Natural Language Sentence Production

japhy has asked for the wisdom of the Perl Monks concerning the following question:

Replies are listed 'Best First'.
Re: Natural Language Sentence Production by ikegami (Patriarch) on Sep 22, 2005 at 21:19 UTC
Bone::Easy does just that with the rules in Bone::Easy::Rules	[reply]
Re^2: Natural Language Sentence Production by japhy (Canon) on Sep 22, 2005 at 21:31 UTC
Ah yes, I remember that module. Jeff `japhy` Pinyan, P.L., P.M., P.O.D, X.S.: Perl, regex, and `perl` hacker How can we ever be the sold short or the cheated, we who for every service have long ago been overpaid? ~~ Meister Eckhart	[reply]
Re: Natural Language Sentence Production by GrandFather (Saint) on Sep 22, 2005 at 21:23 UTC
Haven't you just pretty much described the algorythm? Build tables of words for the various parts of speech, then use templates to select the table to use to select the word for each position in the sentence. If you want to get clever, allow the template to be defined recursively. A Super Search may help. If you have absolutely no idea how to go about this, Re: Perl can do it, take 1 (sentence generation) may help. Perl is Huffman encoded by design.	[reply]
Re^2: Natural Language Sentence Production by japhy (Canon) on Sep 22, 2005 at 21:30 UTC
Ah, that code is pretty much what I envisioned doing before I considered using a language parsing module. I guess I'll go that route. Jeff `japhy` Pinyan, P.L., P.M., P.O.D, X.S.: Perl, regex, and `perl` hacker How can we ever be the sold short or the cheated, we who for every service have long ago been overpaid? ~~ Meister Eckhart	[reply]
Re: Natural Language Sentence Production by merlyn (Sage) on Sep 22, 2005 at 22:58 UTC
Perhaps you can use my Spew language, which was CPANed as Inline::Spew. -- Randal L. Schwartz, Perl hacker Be sure to read my standard disclaimer if this is a reply.	[reply]

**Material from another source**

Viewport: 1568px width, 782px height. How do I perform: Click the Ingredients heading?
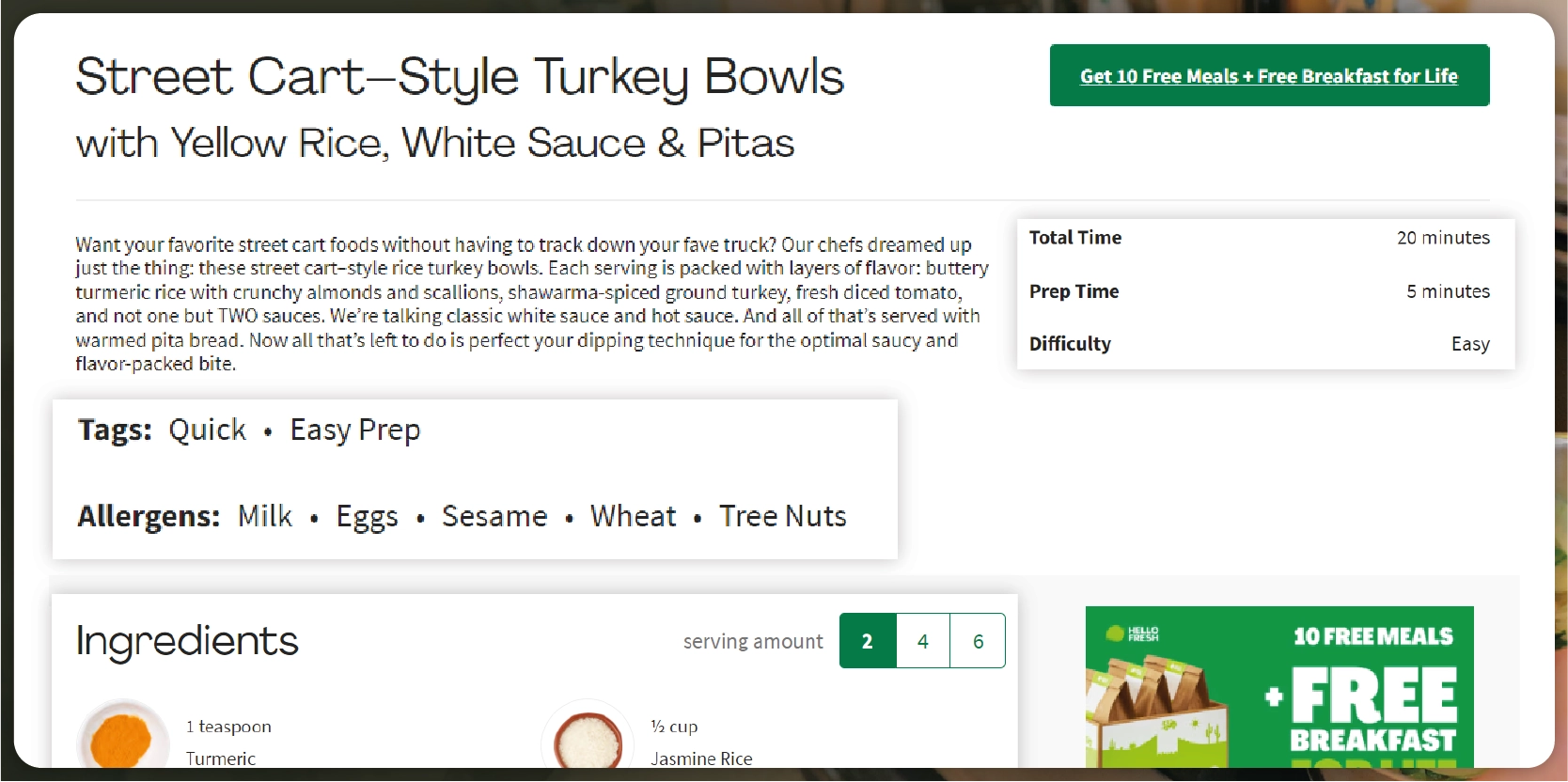click(187, 641)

Re^2: Natural Language Sentence Production by tomazos (Deacon) on Sep 23, 2005 at 01:09 UTC
Interestingly there is a tool that does exactly the same thing as spew - except with graphics. The terminals are shapes (SQUARE, CIRCLE, etc) rather than character sequences. It picks a random weighted path through the grammar to draw the drawing. Check it out here: Context Free Design Grammar Some of the output is downright spooky -Andrew. Andrew Tomazos \| andrew@tomazos.com \| www.tomazos.com	[reply]
Re: Natural Language Sentence Production by Nitsuj (Hermit) on Sep 22, 2005 at 22:19 UTC
So, there's a lot of literature on natural language... Assuming that you want a bit quicker ramp-up than a few months of reading, I'd do a search on citeseer for data on this, since someone has probably written a paper. Failing that, you could scan corpora for sentences that contain the words on the magnets, or you could generate a model from corpora (such as a bayesian one), then constrain your model to only sentences containing those words, and choose sentences with the highest probability.	[reply]
Re^2: Natural Language Sentence Production by Camel_thirst (Friar) on Sep 23, 2005 at 10:56 UTC
I agree with Nitsuj and I'll do a search on Scirus as well... First in sentence generation, usually there is a distinction between 'syntax'/'grammar' and 'semantics'. First constraint is that your auto-generated sentences are grammatically correct, second is that they actually mean something sensible. From what I gather from your post, you only need them to be grammatically correct, not meaningful. In fact, your initial corpus (magnet elements) need to be mapped (using XML for instance) so each element is described by several attributes (noun/adjective/verb, singular/plural, or even genre if the language you are using makes the distinction between masc./fem./neutr...) Some words, especially prepositions, or prepositional verbs, can create a lot of trouble as to their linkage with other elements. You'll find such grammar descriptive models in publications,for example here : Yet Another Head Driven Generator of Natural Language EJ	[reply]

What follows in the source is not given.